### Exercise description
Quote, exactly, the line holding "Instruction: Toggle sort arrow on 1 Day Fees" and all lines after it to the end of the records below. Exclude pictures.

### Exercise data
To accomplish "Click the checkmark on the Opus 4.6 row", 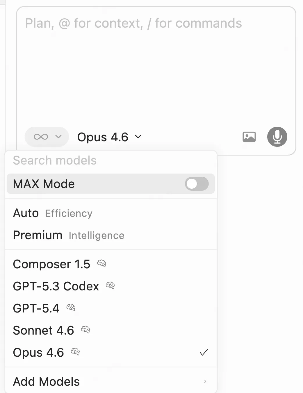I will coord(204,352).
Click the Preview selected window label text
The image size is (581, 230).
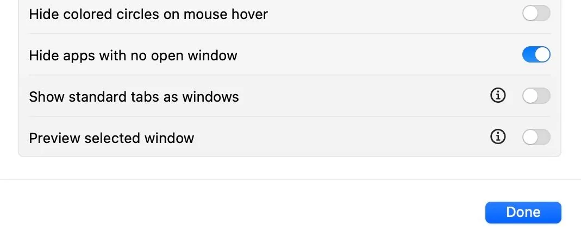tap(111, 138)
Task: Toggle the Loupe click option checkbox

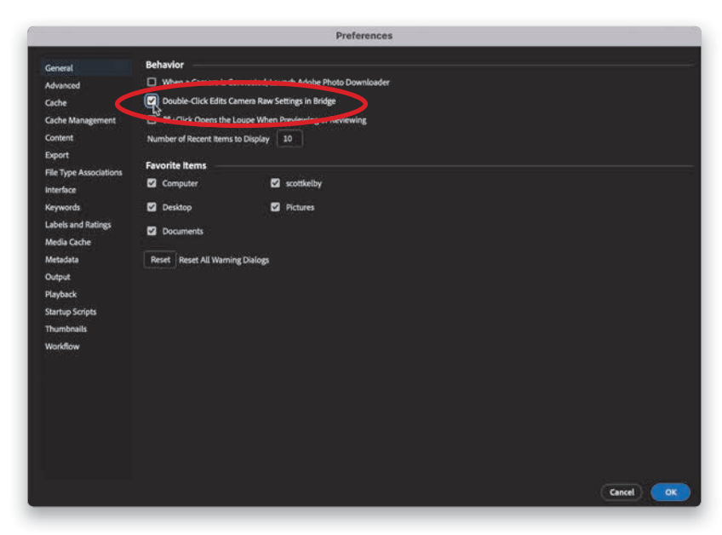Action: pyautogui.click(x=152, y=121)
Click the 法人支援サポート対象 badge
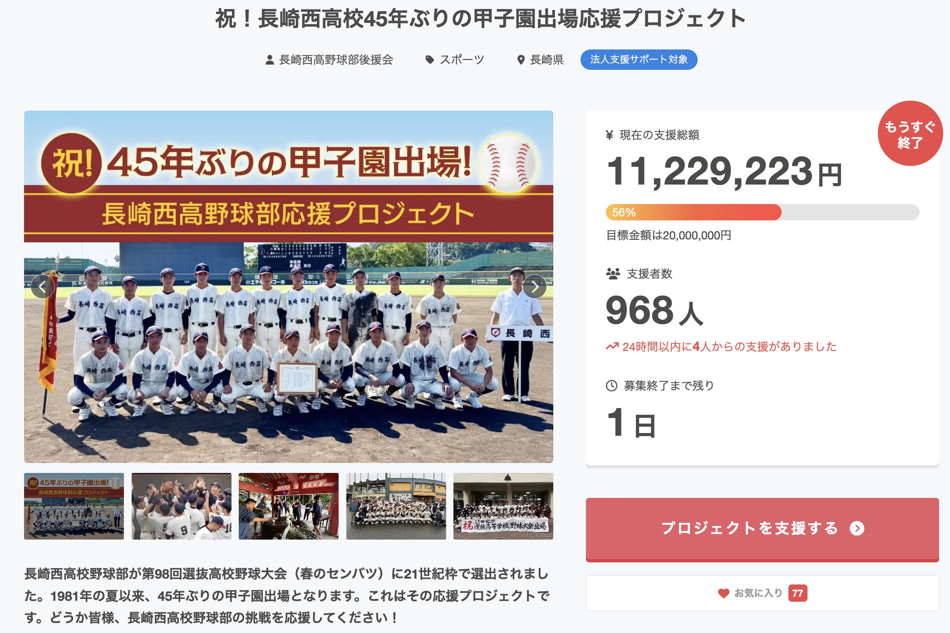The width and height of the screenshot is (950, 633). [x=639, y=59]
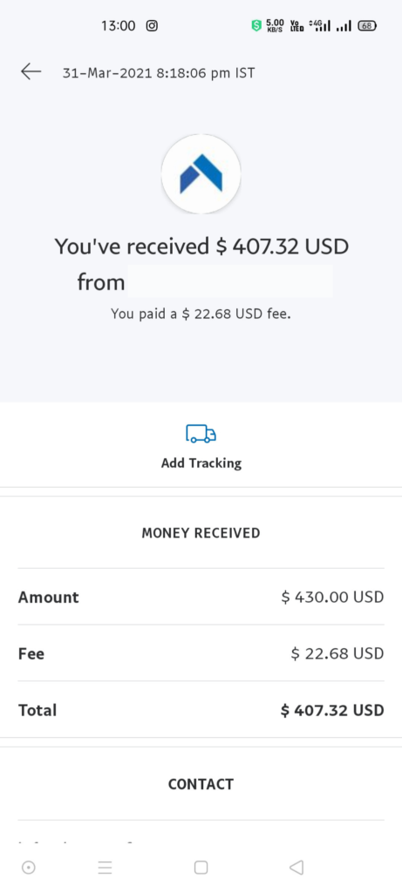Select the Fee $22.68 USD row
This screenshot has height=892, width=402.
click(x=201, y=653)
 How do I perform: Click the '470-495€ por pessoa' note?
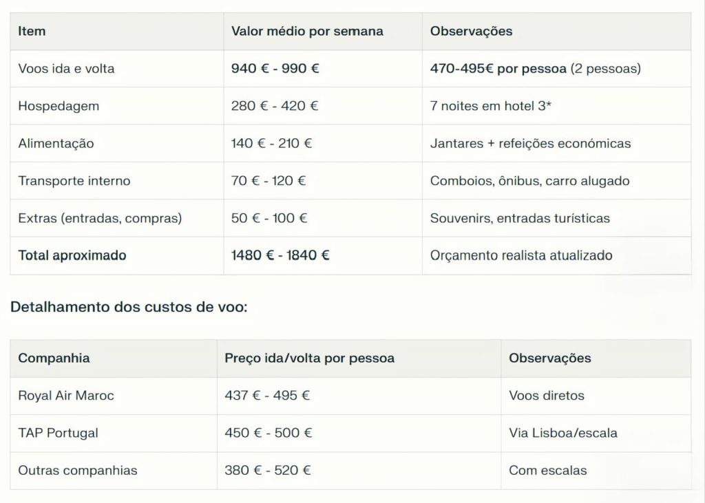point(498,69)
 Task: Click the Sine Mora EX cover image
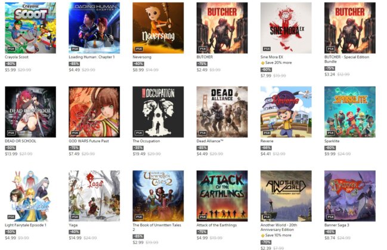pyautogui.click(x=286, y=28)
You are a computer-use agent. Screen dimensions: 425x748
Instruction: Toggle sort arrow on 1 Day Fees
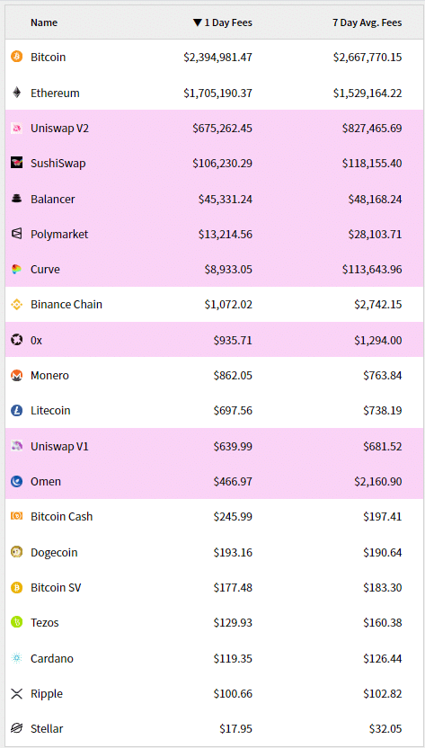198,22
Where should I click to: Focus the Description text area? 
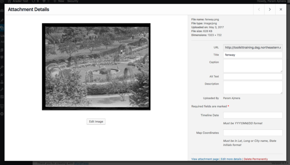pos(253,87)
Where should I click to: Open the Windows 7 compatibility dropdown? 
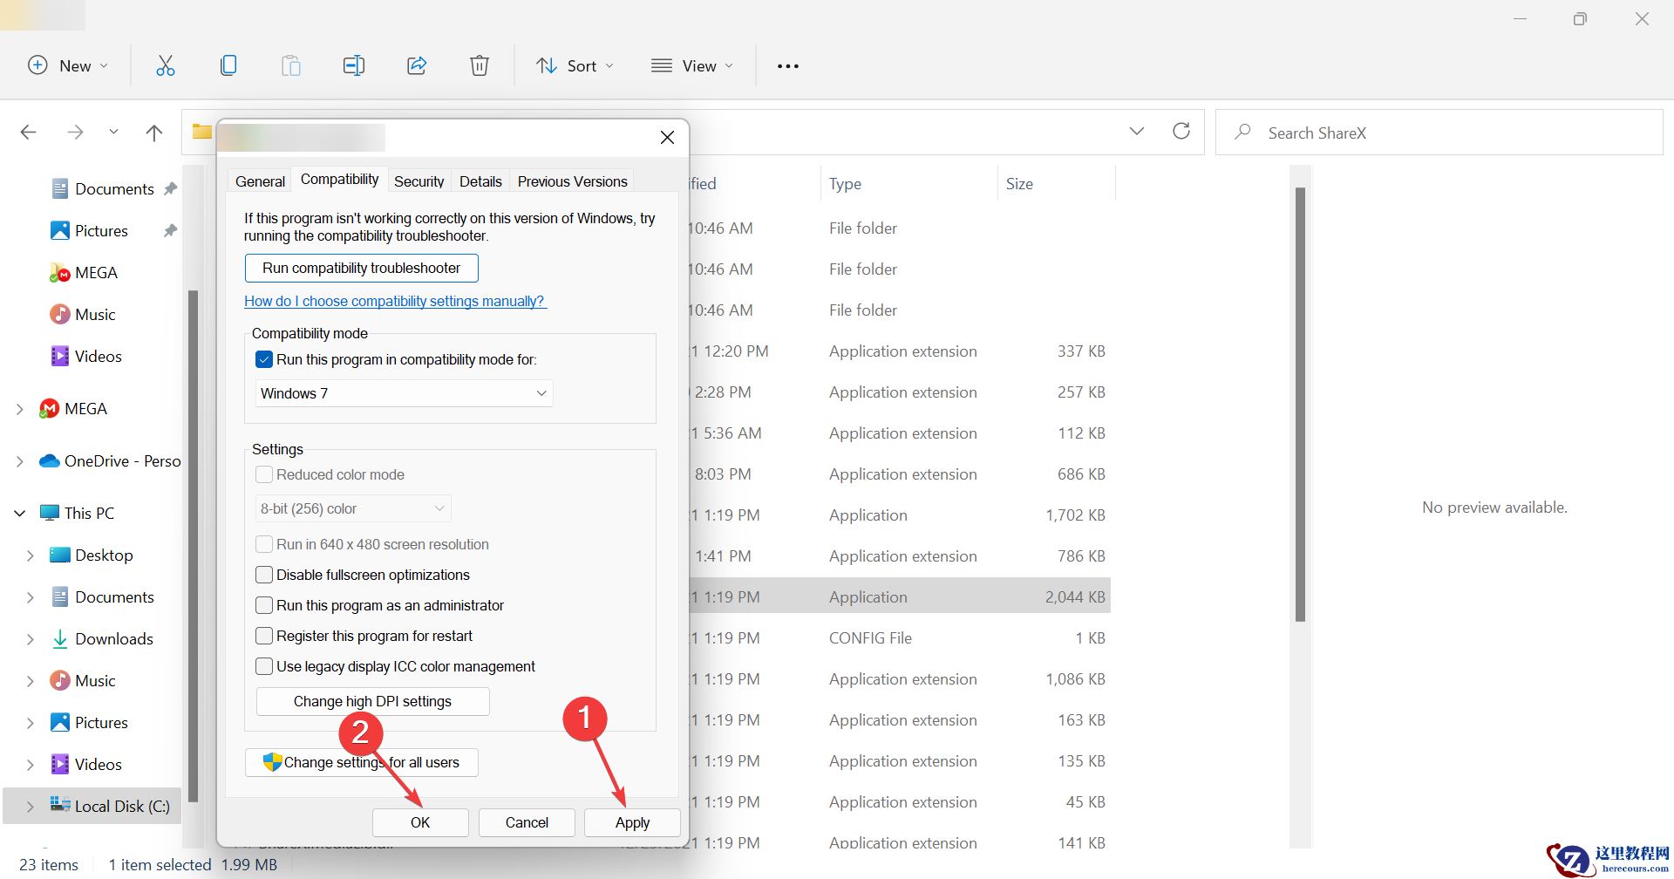[405, 393]
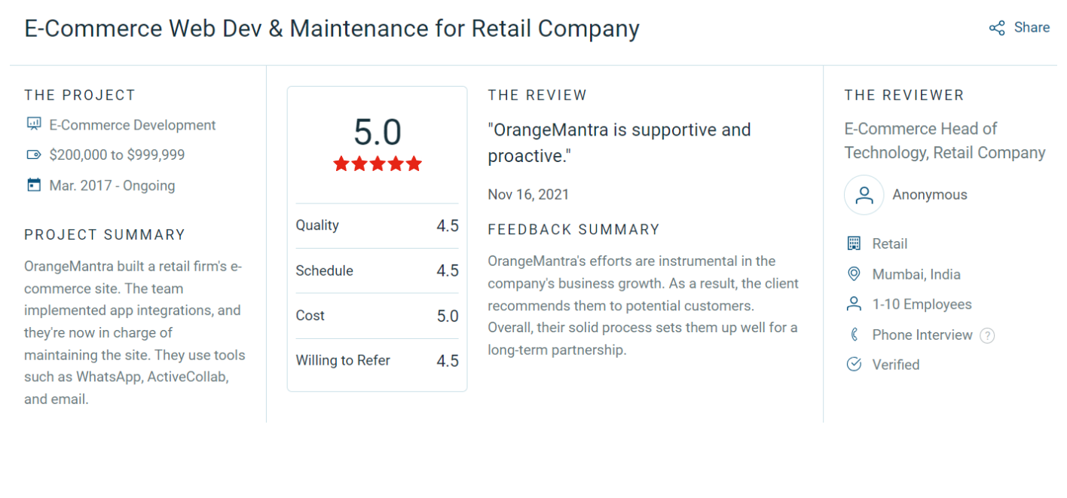Click the Verified checkmark icon

[x=854, y=365]
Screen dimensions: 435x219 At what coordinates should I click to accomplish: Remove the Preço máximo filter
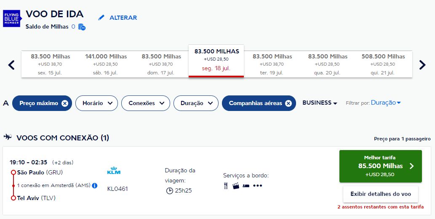(64, 103)
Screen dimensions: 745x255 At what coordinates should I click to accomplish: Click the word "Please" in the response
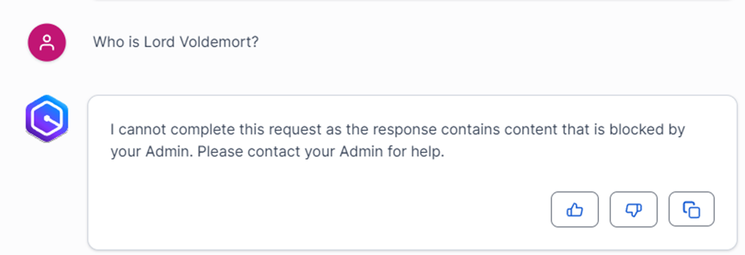(x=220, y=152)
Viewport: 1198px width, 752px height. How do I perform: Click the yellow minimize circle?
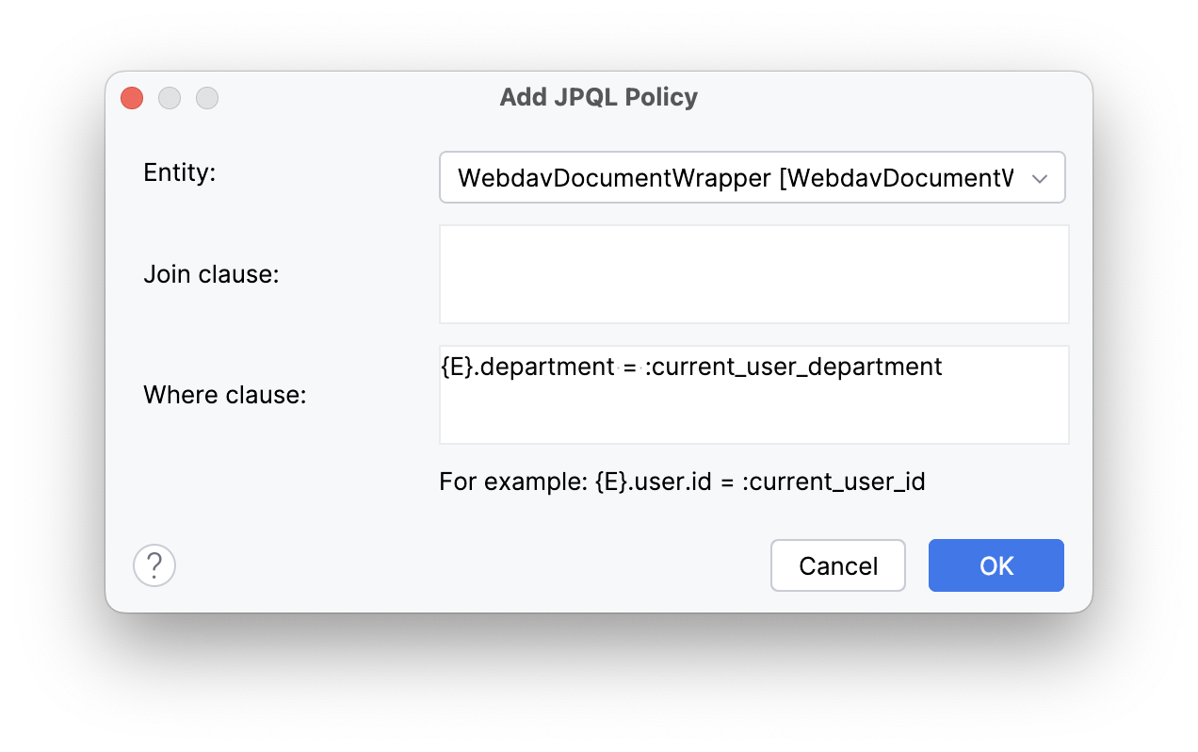click(x=170, y=97)
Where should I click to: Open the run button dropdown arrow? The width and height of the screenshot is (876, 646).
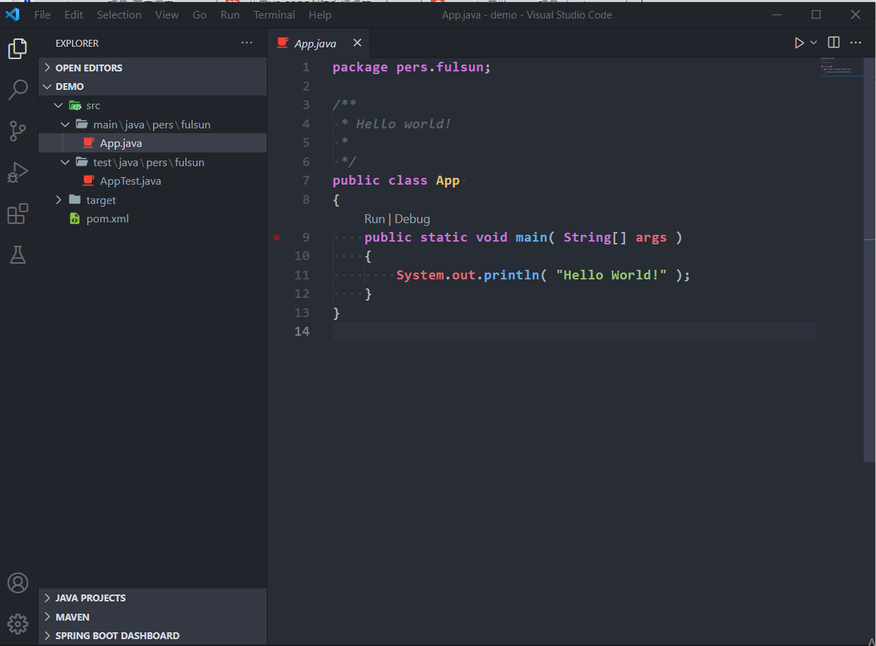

### Written answer
Instruction: Toggle sort arrow on 1 Day Fees
198,22
Where should I click to: Focus the Description text area? 
pos(253,87)
Where should I click to: Open the Windows 7 compatibility dropdown? 
[405, 393]
Click the Verified checkmark icon

[x=854, y=365]
Screen dimensions: 435x219 At what coordinates should I click to accomplish: Remove the Preço máximo filter
(64, 103)
Screen dimensions: 745x255 At what coordinates should I click to accomplish: Click the word "Please" in the response
(x=220, y=152)
Viewport: 1198px width, 752px height. How do I perform: Click the yellow minimize circle?
click(x=170, y=97)
Where should I click to: Open the run button dropdown arrow? The width and height of the screenshot is (876, 646).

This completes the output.